During the 1960s and 70s, many American draft dodgers fleeing the Vietnam War settled in Roberts Creek. Several well-known communes formed here during this time period.

==Infrastructure==
"Downtown" Roberts Creek (aka. 'The Heart of the Creek') is located near the beach where Lower Road, Roberts Creek Road, and Beach Avenue meet. It is home to the elementary school, the Royal Canadian Legion Branch 219, a post office, library, general store, cafe, restaurant, and other small businesses. Roberts Creek is also home to several bed and breakfast locations, farms, and other small community-run locations. The volunteer fire department and Roberts Creek Hall, home to live music, dances, community events and craft fairs, are situated at the top of Roberts Creek Road at the highway.

Roberts Creek Provincial Park is a popular campground. Roberts Creek is also home to several beaches including Roberts Creek Beach (bottom of Roberts Creek Road), the Roberts Creek Picnic Site (bottom of Flume Road at Beach Avenue), Henderson Beach and Stephens beach.

The Province, in collaboration with shíshálh Nation, completed the installation of dual-language she shashishalhem-English road signs along Highway 101 in 2020. Roberts Creek can be located by its traditional name, xwesam.

==Government==
Roberts Creek is an unincorporated community. It is represented in the Sunshine Coast Regional District by a regional director, currently (2022) Kelly Backs, past (2019) Andreas Tize (since October 2018). Roberts Creek is a part of School District No. 46 (Sunshine Coast).

==Demographics==
According to the 2016 census, the total population of the electoral area of Roberts Creek was 3,421. The population density was 23.8 people per square kilometre (143.6/km^{2}). There were 1,508 occupied private dwellings. The population grew by 5.5% from the 2011 census.

The 2016 census identified two separate areas: the 'Population centre' ['PC']; and the 'Designated place' ['DP']. The population centre had a population of 1,848; while the designated place had 1,867 people. Despite a nearly-equal population, the land area of the "Downtown" incorporated population centre (3.93/km^{2}) is much smaller than the unincorporated part of town (20.97/km^{2}). Like in many small West Coast Canadian communities, the average age in Roberts Creek (46.4 PC, 45.8 DP) is older than the national average (41.0 years).

==Arts and culture==

Roberts Creek has an arts community, including a yearly Art Crawl, and a collection of artists and writers.

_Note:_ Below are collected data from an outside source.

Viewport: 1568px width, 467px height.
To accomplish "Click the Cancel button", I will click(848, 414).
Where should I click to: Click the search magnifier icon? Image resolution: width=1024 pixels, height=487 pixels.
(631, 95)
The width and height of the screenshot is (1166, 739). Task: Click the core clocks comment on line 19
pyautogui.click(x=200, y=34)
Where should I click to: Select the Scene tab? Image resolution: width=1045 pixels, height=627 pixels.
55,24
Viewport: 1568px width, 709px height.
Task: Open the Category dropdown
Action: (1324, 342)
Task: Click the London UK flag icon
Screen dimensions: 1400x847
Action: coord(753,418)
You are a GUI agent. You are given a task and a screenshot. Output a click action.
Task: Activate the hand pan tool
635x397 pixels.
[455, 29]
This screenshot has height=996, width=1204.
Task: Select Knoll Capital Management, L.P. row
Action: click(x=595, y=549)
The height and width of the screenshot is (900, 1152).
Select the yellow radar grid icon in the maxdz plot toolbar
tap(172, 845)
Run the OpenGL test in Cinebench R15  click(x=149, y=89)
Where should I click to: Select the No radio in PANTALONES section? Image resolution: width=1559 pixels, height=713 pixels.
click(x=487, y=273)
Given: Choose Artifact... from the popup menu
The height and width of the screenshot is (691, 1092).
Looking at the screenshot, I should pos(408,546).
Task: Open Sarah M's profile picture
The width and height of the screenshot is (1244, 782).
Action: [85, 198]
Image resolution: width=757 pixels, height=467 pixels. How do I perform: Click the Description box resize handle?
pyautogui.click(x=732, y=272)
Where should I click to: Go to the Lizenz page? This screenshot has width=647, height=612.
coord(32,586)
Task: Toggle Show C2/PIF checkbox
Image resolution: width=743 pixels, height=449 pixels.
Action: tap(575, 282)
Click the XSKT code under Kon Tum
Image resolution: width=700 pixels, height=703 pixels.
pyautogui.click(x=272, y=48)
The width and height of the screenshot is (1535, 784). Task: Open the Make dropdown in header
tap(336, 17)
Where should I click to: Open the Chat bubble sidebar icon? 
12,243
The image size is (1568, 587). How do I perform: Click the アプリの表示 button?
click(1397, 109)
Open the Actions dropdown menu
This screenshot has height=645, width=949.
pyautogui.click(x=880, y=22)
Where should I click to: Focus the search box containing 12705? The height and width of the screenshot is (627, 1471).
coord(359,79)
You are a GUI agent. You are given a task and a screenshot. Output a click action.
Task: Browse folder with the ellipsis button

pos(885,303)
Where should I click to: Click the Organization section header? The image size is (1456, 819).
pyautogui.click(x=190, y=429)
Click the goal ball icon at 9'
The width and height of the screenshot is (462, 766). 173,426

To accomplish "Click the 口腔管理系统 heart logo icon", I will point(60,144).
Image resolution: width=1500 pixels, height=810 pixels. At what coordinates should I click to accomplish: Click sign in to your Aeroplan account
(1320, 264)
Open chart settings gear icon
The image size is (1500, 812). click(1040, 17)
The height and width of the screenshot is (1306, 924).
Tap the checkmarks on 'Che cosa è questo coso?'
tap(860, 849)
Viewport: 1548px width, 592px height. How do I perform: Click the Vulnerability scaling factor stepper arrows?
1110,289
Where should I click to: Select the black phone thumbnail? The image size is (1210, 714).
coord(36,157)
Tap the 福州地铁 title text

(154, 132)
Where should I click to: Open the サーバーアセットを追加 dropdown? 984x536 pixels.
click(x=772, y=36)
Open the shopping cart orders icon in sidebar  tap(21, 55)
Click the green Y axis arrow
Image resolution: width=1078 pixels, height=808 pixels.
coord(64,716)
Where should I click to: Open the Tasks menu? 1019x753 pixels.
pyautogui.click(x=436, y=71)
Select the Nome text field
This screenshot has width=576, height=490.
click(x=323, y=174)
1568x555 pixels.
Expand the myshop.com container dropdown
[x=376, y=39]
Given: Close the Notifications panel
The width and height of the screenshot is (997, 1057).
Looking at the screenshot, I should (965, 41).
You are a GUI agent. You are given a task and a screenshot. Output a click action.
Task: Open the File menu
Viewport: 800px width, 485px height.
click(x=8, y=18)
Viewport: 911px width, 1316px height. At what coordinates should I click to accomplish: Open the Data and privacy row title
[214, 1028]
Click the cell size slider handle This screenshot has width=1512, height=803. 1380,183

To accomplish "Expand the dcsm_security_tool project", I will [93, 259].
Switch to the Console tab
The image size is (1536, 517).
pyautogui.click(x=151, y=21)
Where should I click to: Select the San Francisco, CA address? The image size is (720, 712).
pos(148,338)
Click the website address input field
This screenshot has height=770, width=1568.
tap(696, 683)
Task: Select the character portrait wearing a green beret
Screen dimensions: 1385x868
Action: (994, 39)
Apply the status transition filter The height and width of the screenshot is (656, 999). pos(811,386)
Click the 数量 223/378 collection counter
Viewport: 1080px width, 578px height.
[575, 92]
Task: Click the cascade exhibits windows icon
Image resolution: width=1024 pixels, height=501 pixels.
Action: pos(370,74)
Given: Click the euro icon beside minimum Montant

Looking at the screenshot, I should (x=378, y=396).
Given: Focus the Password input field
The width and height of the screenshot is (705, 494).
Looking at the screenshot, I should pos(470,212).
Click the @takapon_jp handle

Roberts Creek's annual festival, Creek Daze, is held in mid-August and includes the Higgledy-Piggledy parade, a second-hand book sale in support of the notable local library, live music at the beach mandala and sales tables with crafts and food. Live music, craft shows and other events are held regularly at the community centre, Roberts Creek Hall.

Earth Day is held at the beach in April and is a popular event with the locals. Speakers, info tables and music celebrate the Earth and humanity's relationship with it.

The Day Out of Time Celebration is held on July 25 of each year. It is preceded by the yearly painting of the Roberts Creek Mandala (an all ages community art project), and culminates in a yearly dedication of the new mandala with a unique and inspiring community dance.

Roberts Creek is known for its horse area above the Highway 101, with riding trails all over the mountains, including a main feeder route to Electric Ranch. A horse arena club entertains the public at intervals at the end of this route on B+K Road. Many hundreds of horses use this route.

The xwesam/Roberts Creek Community Association (xRCAA) has been a cornerstone of the community since becoming a registered non-profit society in 1958. Their mission is to educate, entertain, and empower the 3,400 residents who proudly call “the Creek” home. For over six decades, the xRCAA has been the steward of key community spaces, including the Roberts Creek Community Hall, the Roberts Creek Community Library, and the downtown greenspace with its iconic gazebo. The xRCCA holds numerous community events annually, including Earth Day, Creek Daze, Eek the Creek family Halloween party, Christmas Community Dinner at the Hall, and photos with Santa.